Binding: A rule connecting Exchange and Queue. ("This Exchange sends messages to this Queue according to the routing rules").
Consumer: Retrieves messages from the Queue and processes them.

Core Flow: Producer → Exchange → (Binding Rule) → Queue → Consumer

Smart Broker

Complete control over message flow: The broker decides where to send messages and routes them according to Exchange & Binding rules.
Tracks consumer state: Continuously tracks whether the consumer is connected to any queue and whether messages are properly processed.
Sends messages to consumers: Pushes messages to consumers; consumers adjust the amount they can handle with prefetch.
Offers various features: Provides functionalities such as Dead Letter Exchanges, message TTL, priority queues.

Dumb Consumer

Focus on simple roles: The consumer connects to a designated queue to receive and process messages and only sends completion signals.
No need to know about routing: The consumer doesn't need to consider how the message arrived in its queue.

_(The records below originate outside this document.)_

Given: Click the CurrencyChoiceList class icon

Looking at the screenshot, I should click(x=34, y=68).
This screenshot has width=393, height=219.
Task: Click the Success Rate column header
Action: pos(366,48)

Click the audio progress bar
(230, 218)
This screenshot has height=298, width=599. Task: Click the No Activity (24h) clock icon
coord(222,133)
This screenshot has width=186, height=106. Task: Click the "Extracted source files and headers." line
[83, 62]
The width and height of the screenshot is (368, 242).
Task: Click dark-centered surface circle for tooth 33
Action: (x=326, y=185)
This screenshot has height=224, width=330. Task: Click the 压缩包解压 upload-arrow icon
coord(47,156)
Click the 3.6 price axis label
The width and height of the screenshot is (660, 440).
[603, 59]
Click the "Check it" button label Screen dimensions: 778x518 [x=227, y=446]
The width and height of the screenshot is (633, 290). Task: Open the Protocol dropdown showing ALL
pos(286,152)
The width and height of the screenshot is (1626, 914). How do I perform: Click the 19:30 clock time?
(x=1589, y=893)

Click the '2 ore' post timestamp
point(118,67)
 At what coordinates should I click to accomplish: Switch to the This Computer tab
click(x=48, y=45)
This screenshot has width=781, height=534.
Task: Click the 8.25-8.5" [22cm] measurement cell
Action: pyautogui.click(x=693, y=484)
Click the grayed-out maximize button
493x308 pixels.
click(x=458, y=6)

=> The post office (broker) categorizes and addresses all letters while the mail carrier (consumer) delivers the letters assigned to their zone.

Kafka (Dumb Broker & Smart Consumer)

Kafka is a distributed streaming platform that treats messages as a consecutive stream of immutable logs.
The broker stores and manages data, with the consumer handling complex routing logic.

Broker: Kafka server instance that stores and manages messages and forms a Cluster when gathered with other brokers.
- Receives messages from Producers, assigns offsets, and stores messages on disk.
- Responds to partition read requests from consumers and sends messages recorded on disk.
- One serves as the cluster's controller, assigning partition responsibilities to each broker and monitoring their proper operation.
Cluster: Composed of multiple brokers, providing data replication, fault tolerance, and high availability.
- Adding server brokers within the cluster increases the handling of message reception and delivery.
- Can be performed online without affecting overall system usage (easily scale from a small operation to accommodate large traffic amounts).

Topic: A category or feed name to separate messages. Similar in role to Exchange in RabbitMQ, but directly stores messages.
- Similar to a DB table or a folder in a file system.
- A Topic is composed of multiple partitions.
Partition: An append-only log that allows for distributed storage of Topic data across multiple brokers and increases throughput.
- Order within a partition is guaranteed. - No order guarantee between different partitions.

Producer: Creates messages (records) and sends them to a specific Topic.
Consumer: Retrieves and processes messages from the Topic.
- Subscribes to one or more topics and reads messages in the order they were created, keeping track of message locations via offset on a partition basis.
Offset: A unique serial number (ID) each message has within a partition. Consumers use offsets to track and control where they have read up to.
- Commit Offset: An offset confirming the consumer has processed "up to here."
- Current Offset: An offset confirming "where they have read up to."
Consumer Group: A group of one or more consumers where each partition of a Topic is allocated to only one consumer within the group.
- Each consumer can read messages from different partitions of the topic they are responsible for.
- Adding consumers extends message consumption performance.

Adding more consumers than the number of partitions within a topic is meaningless.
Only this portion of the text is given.